Despite evidentiary disagreements in Setoguchi, both levels of court agreed that while “the hackers accessed and stole the personal information… the appellant had provided no evidence of actual harm or loss” because “there was no evidence the information compromised in the hack was released to anyone other than the hackers in the four years since the hack” (Setoguchi ABCA at para 21). In essence, harm will only be established if there is damage resulting from the data breach.
The inherent harm in a data breach is the loss of control over personal information
The current legal understanding of harm in data breaches fails to recognize the loss of control over personal information as a significant harm. The “cramped understanding of harm harkens back to early conceptions of the common law. Nineteenth-century tort claims required proof of physical injury or property loss” (Risk and Anxiety: A Theory of Data-Breach Harms at 754). However, the defining characteristics of harm have changed, from control over property to control over identity. Control presumes the ability to choose.
Choice is fading. In 2023, the Privacy Commissioner of Canada, cautioned: “In this digital age, the world is at our fingertips, and the price of that convenience is often the sharing of personal information.
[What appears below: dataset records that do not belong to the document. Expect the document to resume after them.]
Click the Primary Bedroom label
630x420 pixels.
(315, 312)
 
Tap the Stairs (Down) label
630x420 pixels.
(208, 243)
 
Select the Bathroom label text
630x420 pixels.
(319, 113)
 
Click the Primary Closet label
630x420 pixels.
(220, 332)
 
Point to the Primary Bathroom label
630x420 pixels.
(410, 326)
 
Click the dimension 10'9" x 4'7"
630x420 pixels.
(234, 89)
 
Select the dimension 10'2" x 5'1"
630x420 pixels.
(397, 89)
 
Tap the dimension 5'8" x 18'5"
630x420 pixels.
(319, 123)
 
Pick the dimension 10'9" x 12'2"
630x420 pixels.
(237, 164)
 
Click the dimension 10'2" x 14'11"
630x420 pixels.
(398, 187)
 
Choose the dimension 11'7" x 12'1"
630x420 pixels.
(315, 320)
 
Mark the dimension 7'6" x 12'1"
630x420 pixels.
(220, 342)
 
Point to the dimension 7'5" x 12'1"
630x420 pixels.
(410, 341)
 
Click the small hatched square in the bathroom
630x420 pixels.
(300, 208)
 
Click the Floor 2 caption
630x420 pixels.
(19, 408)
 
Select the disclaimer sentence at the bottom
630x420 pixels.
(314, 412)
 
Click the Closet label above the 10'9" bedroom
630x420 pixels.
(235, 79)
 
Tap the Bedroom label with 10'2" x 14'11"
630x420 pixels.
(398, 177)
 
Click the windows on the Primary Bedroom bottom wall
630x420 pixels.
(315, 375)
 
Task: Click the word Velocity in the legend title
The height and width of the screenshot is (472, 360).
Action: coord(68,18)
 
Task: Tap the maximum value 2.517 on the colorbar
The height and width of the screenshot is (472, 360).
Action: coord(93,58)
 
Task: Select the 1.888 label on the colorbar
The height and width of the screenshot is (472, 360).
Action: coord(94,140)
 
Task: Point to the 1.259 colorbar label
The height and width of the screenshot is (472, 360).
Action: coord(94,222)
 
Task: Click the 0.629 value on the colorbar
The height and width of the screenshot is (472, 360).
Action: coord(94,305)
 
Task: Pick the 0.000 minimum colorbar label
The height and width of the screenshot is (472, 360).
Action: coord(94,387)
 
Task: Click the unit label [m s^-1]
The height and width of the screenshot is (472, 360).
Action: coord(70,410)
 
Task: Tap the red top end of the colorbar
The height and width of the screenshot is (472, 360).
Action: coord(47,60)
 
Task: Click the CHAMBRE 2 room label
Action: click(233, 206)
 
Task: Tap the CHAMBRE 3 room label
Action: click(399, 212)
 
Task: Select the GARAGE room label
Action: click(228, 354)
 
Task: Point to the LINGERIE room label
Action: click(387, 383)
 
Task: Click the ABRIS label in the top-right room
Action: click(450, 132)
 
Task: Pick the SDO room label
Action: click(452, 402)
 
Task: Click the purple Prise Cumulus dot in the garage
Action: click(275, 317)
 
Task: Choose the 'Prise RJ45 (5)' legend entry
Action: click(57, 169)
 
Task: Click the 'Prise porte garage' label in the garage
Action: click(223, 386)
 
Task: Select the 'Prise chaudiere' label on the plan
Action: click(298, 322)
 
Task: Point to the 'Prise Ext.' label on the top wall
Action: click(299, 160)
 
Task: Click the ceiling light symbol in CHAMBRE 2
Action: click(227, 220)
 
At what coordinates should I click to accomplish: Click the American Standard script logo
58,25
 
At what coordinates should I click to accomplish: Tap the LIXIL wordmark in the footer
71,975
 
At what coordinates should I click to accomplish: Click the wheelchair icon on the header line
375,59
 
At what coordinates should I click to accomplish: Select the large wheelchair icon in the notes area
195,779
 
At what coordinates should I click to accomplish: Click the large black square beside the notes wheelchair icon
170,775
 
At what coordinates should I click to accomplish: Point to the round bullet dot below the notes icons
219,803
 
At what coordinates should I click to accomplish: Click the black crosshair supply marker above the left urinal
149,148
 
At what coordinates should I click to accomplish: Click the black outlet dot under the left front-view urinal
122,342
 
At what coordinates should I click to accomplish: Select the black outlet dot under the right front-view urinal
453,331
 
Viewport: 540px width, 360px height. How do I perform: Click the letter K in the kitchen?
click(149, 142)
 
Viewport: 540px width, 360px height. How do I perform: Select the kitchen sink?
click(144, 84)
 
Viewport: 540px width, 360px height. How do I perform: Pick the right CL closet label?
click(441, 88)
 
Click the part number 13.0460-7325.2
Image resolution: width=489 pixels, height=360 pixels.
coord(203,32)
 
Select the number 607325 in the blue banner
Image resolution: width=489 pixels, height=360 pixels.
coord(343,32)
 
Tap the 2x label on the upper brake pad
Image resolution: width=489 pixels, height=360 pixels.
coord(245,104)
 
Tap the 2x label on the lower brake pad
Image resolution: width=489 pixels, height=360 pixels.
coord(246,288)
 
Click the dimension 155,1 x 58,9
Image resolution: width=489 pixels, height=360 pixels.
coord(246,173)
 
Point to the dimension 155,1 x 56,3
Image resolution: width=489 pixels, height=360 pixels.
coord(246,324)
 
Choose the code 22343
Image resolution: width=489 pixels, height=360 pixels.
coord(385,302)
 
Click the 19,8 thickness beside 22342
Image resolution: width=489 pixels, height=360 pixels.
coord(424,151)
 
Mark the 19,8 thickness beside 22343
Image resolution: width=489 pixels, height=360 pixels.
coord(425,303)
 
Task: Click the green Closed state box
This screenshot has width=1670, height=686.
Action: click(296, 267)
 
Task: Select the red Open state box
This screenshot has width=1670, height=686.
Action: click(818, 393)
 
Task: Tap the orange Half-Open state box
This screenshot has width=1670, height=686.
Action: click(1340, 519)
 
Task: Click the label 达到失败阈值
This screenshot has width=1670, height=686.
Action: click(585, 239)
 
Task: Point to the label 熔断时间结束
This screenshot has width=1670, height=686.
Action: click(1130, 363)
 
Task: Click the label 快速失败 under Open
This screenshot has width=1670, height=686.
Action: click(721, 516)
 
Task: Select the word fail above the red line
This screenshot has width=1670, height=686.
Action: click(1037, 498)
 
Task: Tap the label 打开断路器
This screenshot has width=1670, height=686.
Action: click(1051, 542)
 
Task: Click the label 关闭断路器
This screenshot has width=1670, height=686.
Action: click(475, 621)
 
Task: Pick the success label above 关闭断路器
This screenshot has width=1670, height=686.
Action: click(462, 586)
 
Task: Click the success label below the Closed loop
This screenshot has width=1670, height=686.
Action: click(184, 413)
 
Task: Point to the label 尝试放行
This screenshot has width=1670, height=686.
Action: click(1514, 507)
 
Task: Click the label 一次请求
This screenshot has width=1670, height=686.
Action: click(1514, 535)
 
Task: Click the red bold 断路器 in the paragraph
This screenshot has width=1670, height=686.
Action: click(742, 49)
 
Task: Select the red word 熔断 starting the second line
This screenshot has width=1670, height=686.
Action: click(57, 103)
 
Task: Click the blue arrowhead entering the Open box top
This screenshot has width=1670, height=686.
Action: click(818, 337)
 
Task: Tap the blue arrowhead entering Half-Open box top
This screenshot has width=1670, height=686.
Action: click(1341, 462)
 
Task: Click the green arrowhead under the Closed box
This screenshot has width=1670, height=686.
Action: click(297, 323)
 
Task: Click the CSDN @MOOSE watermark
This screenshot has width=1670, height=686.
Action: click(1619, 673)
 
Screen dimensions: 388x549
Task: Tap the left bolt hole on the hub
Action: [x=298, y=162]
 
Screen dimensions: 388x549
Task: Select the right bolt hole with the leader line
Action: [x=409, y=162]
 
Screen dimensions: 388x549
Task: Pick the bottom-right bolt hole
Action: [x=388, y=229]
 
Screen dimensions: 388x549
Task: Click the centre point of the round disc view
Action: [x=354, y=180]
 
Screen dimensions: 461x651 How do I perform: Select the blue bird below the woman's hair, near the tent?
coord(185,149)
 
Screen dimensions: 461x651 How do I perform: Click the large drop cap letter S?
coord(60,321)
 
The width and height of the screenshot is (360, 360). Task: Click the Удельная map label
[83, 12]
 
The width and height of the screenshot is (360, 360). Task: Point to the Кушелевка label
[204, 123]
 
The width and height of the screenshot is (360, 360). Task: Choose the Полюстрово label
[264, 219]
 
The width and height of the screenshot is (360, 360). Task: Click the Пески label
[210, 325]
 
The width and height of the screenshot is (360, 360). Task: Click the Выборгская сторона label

But… are people aware of [the risks] before they make the choice to share?” A few years earlier, the Commissioner in his letter to the Standing Committee on Access to Information, Privacy and Ethics, described: “In the age of big data… it is no longer entirely clear who is processing our data and for what purposes.” Aggravating matters further, according to the 2020-21 Survey of Canadians on Privacy-Related Issues “the majority of Canadians feel they have not very much or no control at all over how their personal information is used by companies (61%) or by government (65%).”
The above realities have yet to be fully recognized by our courts. To illustrate, the certification judge in Setoguchi noted that the information obtained in the data breach is not private and thus there is no actual loss, because it is information that could have been obtained in “telephone directories of the past” (Setoguchi ABQB at para 45). In response, telephone directories functioned under a subscriber model, where users could opt-out from having their personal information publicly disclosed. There was control over personal information.
In a digital age characterized by rampant loss of control, requiring additional harm or loss from data breaches would be akin to saying to an injured person that unless they can show broken bones, the individual is not injured. The data breach in and of itself is the harm because of the loss of control over personal information.
Recent developments in jurisprudence
The loss of control over personal information as an inherent harm is not a foreign legal concept. Privacy itself is defined in jurisprudence as the right of an individual to control personal information.
In 2021, the Federal Court of Canada affirmed that the focus of privacy legislation such as PIPEDA “is on ensuring that individuals can control their personal information, which is intimately connected to their individual autonomy, dignity and privacy” (2021 FC 723 at para 39). Quebec’s Charter of Human Rights and Freedoms contains express protection for “private life”: “Toute personne a droit au respect de sa vie privée.” Notably, this provision allowed the Uber class action pursued in Setoguchi to be certified in Quebec (Fortier c. Uber Canada Inc., 2021 QCCS 4053).
Conclusion
The harm in a data breach is not solely fraud, or a substantial future risk. Rather, the harm is loss of the right to control personal information. Data breach class actions are the most likely vehicle to move courts toward developing the common law in this regard. Courts should not wait for broken bones when injuries are visible and reoccurring.